If we take the Solutions contracts, I think we don't have -- it depends on the markets. But in the U.S., you would typically operate on cost plus, for example, where you in other markets perhaps would work in a transaction-based environment. So that's in reality how it's split.So it's also very much to do with geography where you're at. I don't have the exact numbers for it. But if you look at our solutions in general and why are we doing so well, I think we've been shifting much of our volume towards, what can I say, we pick many more orders. They are smaller. And we have geared our capacity so that this means you have to have, what can I say, structures that allows high productivity.It can be various kinds of -- in reality, what you need to do in the warehouse, you dense the cargo, so that you consolidate it and then you have it so that you have less, what can I say, work hours or minutes or minutes or seconds spend per pick. And you could also have goods to man solutions, other kind of automation as well that you have in the warehouse that helps you to do that. So if you dense your cargo, you use the capacity and sell it.And then on the other hand, you also then have very efficient picking, pick phases. So I think that's what we try to do in the warehouse is over and over again and to optimize that. Then sometimes, when you look at our numbers, you can look at the individual quarter, you could also look at last quarter, last year.Sometimes we also have some implementations. I think we've not had too many problems implementing right now. We have a bleeder list. We call it where we have the troublesome clients. And this list is probably shorter than it's been for a long period in time. So our change capacity when we implement is basically holding up pretty well. The other question, what was...

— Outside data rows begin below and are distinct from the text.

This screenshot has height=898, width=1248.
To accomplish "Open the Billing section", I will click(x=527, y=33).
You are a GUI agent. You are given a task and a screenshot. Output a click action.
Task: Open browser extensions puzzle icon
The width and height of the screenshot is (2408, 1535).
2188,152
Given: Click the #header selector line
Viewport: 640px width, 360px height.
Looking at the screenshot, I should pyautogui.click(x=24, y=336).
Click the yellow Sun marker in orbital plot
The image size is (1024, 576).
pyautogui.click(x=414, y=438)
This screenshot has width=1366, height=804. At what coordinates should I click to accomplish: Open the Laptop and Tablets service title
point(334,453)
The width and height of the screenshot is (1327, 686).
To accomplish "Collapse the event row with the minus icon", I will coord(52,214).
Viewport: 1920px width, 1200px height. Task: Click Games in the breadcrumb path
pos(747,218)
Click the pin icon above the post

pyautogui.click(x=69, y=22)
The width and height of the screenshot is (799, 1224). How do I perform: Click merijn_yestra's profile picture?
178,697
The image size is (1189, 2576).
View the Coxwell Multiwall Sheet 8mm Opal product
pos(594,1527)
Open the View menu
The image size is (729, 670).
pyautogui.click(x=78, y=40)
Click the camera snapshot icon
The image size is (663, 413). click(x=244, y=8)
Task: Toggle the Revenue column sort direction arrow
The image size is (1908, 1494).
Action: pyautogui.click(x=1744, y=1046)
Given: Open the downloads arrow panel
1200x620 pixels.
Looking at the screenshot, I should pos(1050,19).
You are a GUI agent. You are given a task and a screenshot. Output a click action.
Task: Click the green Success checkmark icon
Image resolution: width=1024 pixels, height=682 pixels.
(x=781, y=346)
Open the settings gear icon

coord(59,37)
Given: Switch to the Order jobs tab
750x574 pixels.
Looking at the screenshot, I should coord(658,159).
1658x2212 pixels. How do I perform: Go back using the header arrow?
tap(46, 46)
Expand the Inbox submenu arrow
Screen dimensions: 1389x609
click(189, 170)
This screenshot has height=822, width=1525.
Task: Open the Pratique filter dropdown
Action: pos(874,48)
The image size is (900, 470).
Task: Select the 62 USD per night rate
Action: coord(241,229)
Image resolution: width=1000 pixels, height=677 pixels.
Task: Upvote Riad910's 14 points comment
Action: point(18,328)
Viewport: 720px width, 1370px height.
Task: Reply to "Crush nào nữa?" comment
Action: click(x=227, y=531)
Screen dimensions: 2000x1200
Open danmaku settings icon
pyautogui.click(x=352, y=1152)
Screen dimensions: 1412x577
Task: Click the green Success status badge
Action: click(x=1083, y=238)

Yes, it's on the conversion ratio, it's -- we cannot extrapolate exactly what comes from the extraordinary market situation. What you can say for the overall Air & Sea division is that we have a conversion ratio now of 55%. The long-term financial targets of DSV is above not 47.5%, but 47.5% a good guess could be that the difference comes from this environment.But it could also be that we are surprised that the characteristics of our company has changed and that we have to go out and lift the long-term financial targets, it's, of course, an ongoing discussion that we're having. But it's just -- if we were to give some sort of indication you could maybe use that.
We have no further questions. So I will pass back to the speakers.
Thank you, once again, everybody, for all your good questions. We really appreciate it. You know where to get us, if you have any follow-up questions, please feel free to reach out to Flemming and the team in the IR department. I probably don't have to tell you to do that, you will do it anyway. But thanks for listening in.We now will enter the period leading up to the end of the year. We look forward to seeing how the results will continue, and we look forward to the day when we will announce the full year results to you with also our new addition, Michael Ebbe, at the table at that moment in time. So thanks, and have a good day.